YOUR OBJECTIVE:
Find the line with "About (336, 1704)" and the line with "Restaurant for sale in Dubai (841, 689)" in the entries below; output exactly those two lines, every line between them, and no others.

SOURCE DATA:
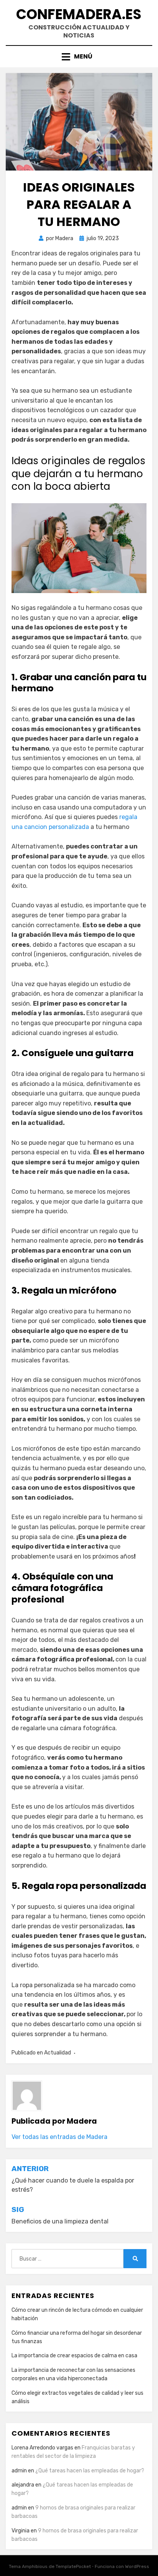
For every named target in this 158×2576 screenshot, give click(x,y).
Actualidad (57, 2052)
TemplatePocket (73, 2566)
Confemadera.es (79, 14)
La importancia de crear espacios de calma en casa (74, 2355)
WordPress (137, 2566)
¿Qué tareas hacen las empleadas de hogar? (89, 2470)
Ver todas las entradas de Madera (59, 2136)
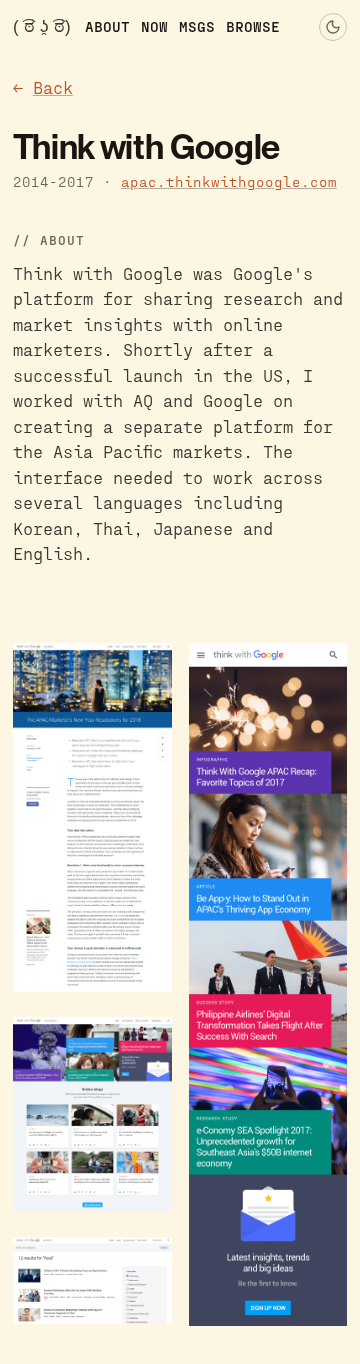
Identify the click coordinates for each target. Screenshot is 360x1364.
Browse (253, 26)
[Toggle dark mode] (333, 27)
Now (154, 26)
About (107, 26)
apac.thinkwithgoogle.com (229, 181)
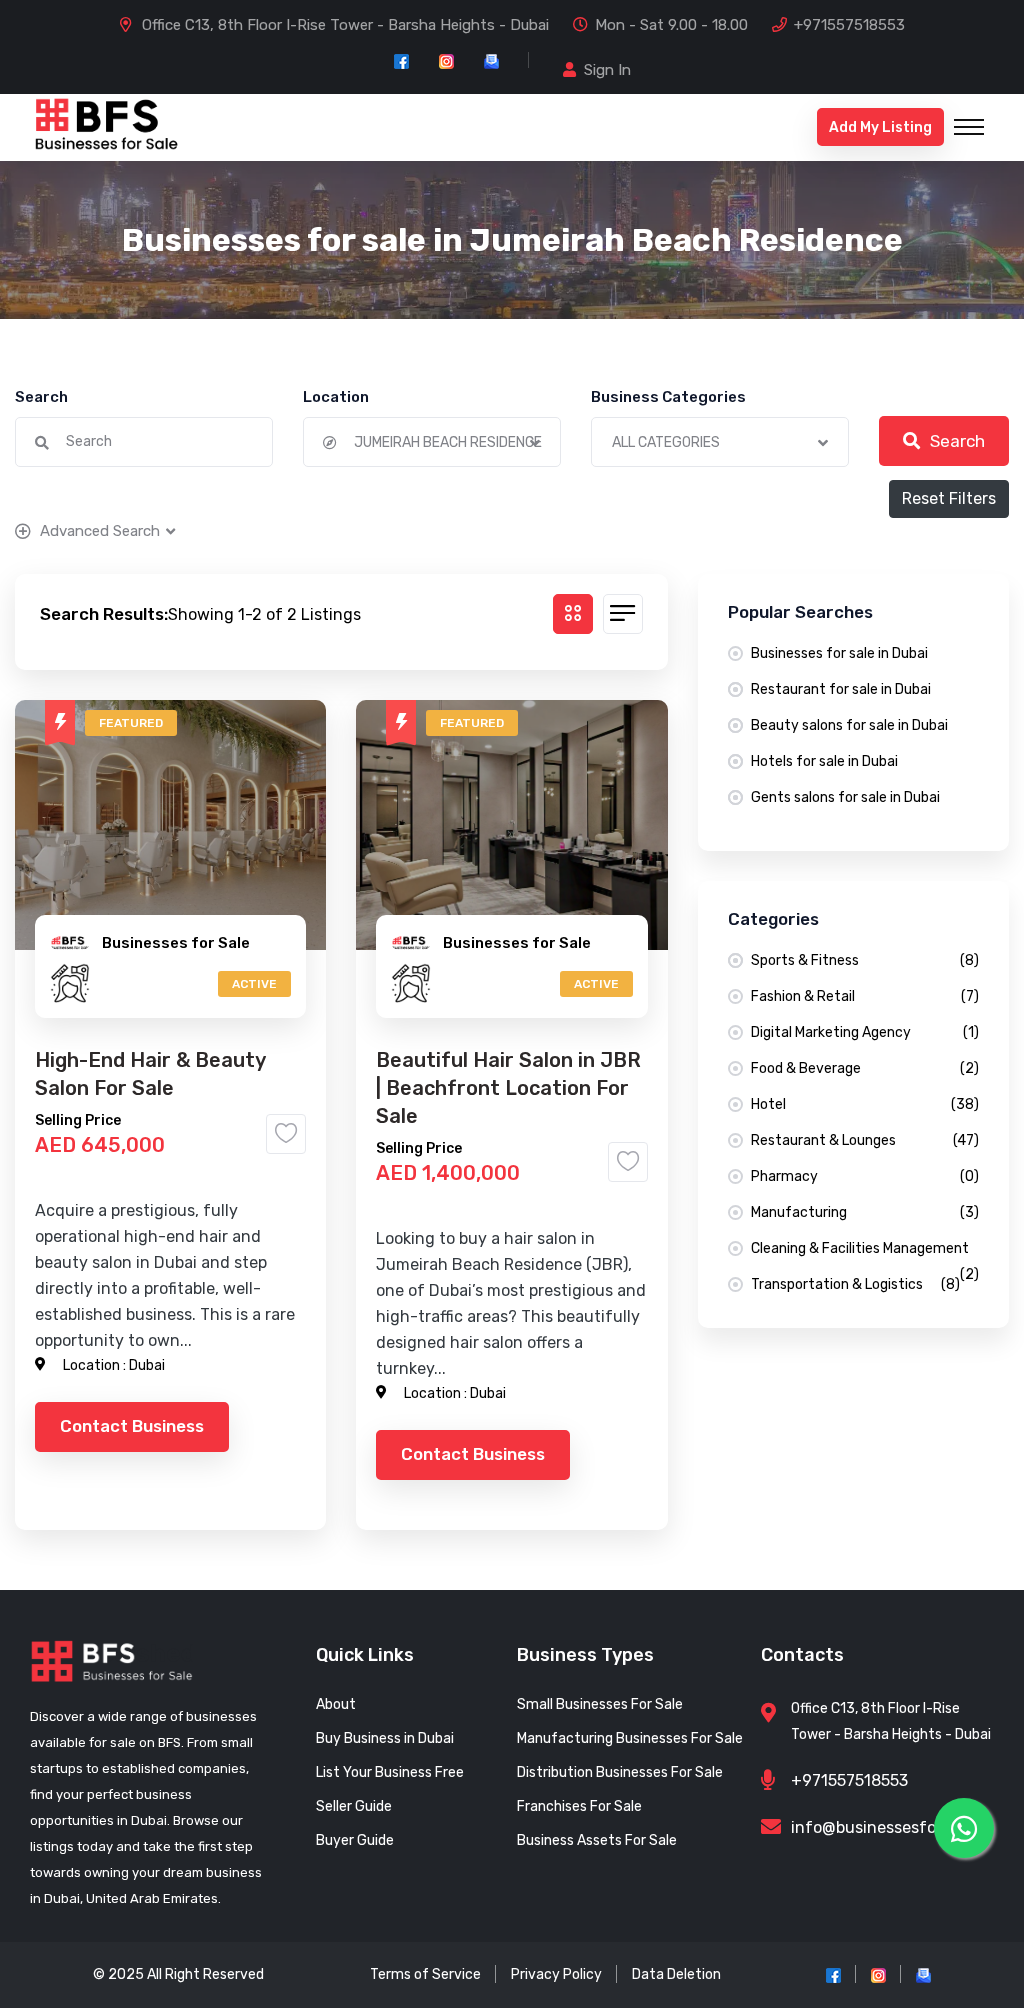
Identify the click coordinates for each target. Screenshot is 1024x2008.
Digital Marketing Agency (865, 1032)
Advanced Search (100, 531)
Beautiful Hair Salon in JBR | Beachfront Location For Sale (508, 1088)
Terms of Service (425, 1974)
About (336, 1704)
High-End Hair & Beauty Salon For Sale (150, 1074)
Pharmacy (865, 1176)
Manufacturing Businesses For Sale (630, 1738)
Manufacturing (865, 1212)
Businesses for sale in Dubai (839, 653)
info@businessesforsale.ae (892, 1827)
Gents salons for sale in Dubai (845, 797)
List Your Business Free (390, 1772)
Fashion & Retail (865, 996)
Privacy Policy (556, 1974)
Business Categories (668, 397)
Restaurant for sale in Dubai (841, 689)
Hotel (865, 1104)
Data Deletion (676, 1974)
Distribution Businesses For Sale (620, 1772)
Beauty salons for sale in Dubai (849, 725)
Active (254, 984)
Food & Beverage (865, 1068)
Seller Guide (354, 1806)
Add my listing (880, 127)
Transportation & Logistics (855, 1284)
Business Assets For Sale (597, 1840)
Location (336, 397)
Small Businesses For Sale (600, 1704)
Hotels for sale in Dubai (824, 761)
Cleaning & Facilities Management (865, 1251)
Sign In (607, 70)
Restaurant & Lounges (865, 1140)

YOUR RESPONSE:
About (336, 1704)
High-End Hair & Beauty Salon For Sale (150, 1074)
Pharmacy (865, 1176)
Manufacturing Businesses For Sale (630, 1738)
Manufacturing (865, 1212)
Businesses for sale in Dubai (839, 653)
info@businessesforsale.ae (892, 1827)
Gents salons for sale in Dubai (845, 797)
List Your Business Free (390, 1772)
Fashion & Retail (865, 996)
Privacy Policy (556, 1974)
Business Categories (668, 397)
Restaurant for sale in Dubai (841, 689)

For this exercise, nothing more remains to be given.